> **DESCRIPTION OF THE TASK**
Please find the lines in the following records that hold "computer", and copy them.

[Saved entries]
== == ==

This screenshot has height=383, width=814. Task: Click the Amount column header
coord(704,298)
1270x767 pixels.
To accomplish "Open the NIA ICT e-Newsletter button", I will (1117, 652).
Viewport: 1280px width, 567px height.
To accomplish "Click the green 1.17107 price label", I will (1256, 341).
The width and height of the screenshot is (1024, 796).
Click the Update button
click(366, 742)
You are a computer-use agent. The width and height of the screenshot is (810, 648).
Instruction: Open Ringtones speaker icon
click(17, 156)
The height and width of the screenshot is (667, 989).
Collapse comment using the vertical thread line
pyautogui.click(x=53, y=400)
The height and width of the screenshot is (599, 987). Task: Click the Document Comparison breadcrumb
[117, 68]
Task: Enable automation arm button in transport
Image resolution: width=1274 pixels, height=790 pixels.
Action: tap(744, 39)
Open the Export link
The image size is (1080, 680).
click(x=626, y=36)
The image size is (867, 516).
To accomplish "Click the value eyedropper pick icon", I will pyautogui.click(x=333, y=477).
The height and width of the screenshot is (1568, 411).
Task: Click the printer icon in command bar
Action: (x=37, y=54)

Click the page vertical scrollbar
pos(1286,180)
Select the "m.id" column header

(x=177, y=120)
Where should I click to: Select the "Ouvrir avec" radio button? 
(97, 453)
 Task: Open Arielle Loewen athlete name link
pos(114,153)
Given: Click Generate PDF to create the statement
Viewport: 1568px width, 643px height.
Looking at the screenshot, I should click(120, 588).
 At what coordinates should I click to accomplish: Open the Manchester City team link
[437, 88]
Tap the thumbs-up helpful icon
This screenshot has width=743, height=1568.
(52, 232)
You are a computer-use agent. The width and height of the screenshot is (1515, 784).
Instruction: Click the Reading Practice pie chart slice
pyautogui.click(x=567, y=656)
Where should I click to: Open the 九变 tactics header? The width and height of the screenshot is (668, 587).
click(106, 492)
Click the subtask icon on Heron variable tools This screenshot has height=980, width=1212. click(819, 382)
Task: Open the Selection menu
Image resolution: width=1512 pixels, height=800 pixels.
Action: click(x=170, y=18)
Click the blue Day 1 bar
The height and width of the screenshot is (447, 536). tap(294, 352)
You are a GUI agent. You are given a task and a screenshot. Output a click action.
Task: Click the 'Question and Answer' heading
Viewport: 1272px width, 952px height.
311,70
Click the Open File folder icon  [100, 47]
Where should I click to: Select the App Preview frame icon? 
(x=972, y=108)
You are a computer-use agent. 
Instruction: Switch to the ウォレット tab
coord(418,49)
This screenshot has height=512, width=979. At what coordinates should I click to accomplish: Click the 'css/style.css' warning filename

== == ==

> **THE COMPLETED TASK**
You are a computer-use agent. The width and height of the screenshot is (810, 648).
You are a computer-use agent. The width and height of the screenshot is (1515, 784).
You are a computer-use agent. 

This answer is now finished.